The set-theoretic result presented here is usually motivated by looking at Theorem 3. The question is: Can $X^3$ in Theorem 3 be replaced by $X^2$? We take a different angle of looking at some standard compact non-metric spaces and arrive at the same result. The following is a small listing of compact non-metrizable spaces. Each example in this list is defined in ZFC alone, i.e. no additional axioms are used beyond the generally accepted axioms of set theory.

1. One-point compactification of the Tychonoff plank.
2. One-point compactification of $\psi(\mathcal{A})$ where $\mathcal{A}$ is a maximal almost disjoint family of subsets of $\omega$.
3. The first compact uncountable ordinal, i.e. $\omega_1+1$.
4. The one-point compactification of an uncountable discrete space.
5. Alexandroff double circle.
6. Double arrow space.
7. Unit square with the lexicographic order.

*GIVEN DATA*.
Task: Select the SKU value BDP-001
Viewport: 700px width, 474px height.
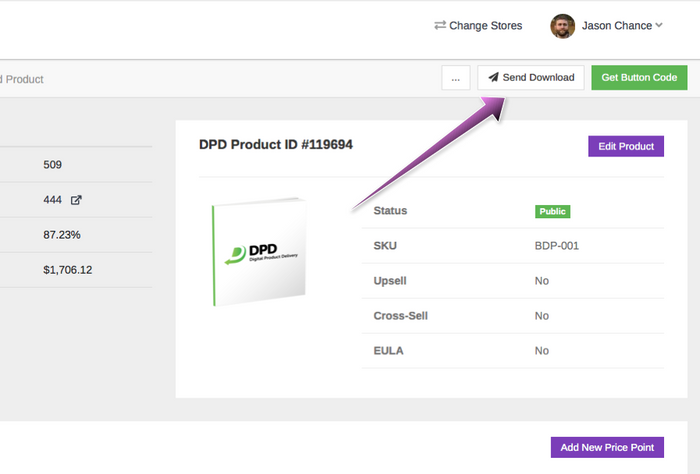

*AIM 1*. In the excerpt on compact non-metrizable spaces, which axioms are used to define each listed space?
*AIM 2*. Please rewrite the excerpt on compact non-metrizable spaces from "1. One-point compactification" up to and including "Alexandroff double circle.", changing "Tychonoff plank" to "Tychonoff corkscrew".

*WRITTEN REPLY 1*. Only ZFC, the generally accepted axioms of set theory, with no additional axioms.

*WRITTEN REPLY 2*.
1. One-point compactification of the Tychonoff corkscrew.
2. One-point compactification of $\psi(\mathcal{A})$ where $\mathcal{A}$ is a maximal almost disjoint family of subsets of $\omega$.
3. The first compact uncountable ordinal, i.e. $\omega_1+1$.
4. The one-point compactification of an uncountable discrete space.
5. Alexandroff double circle.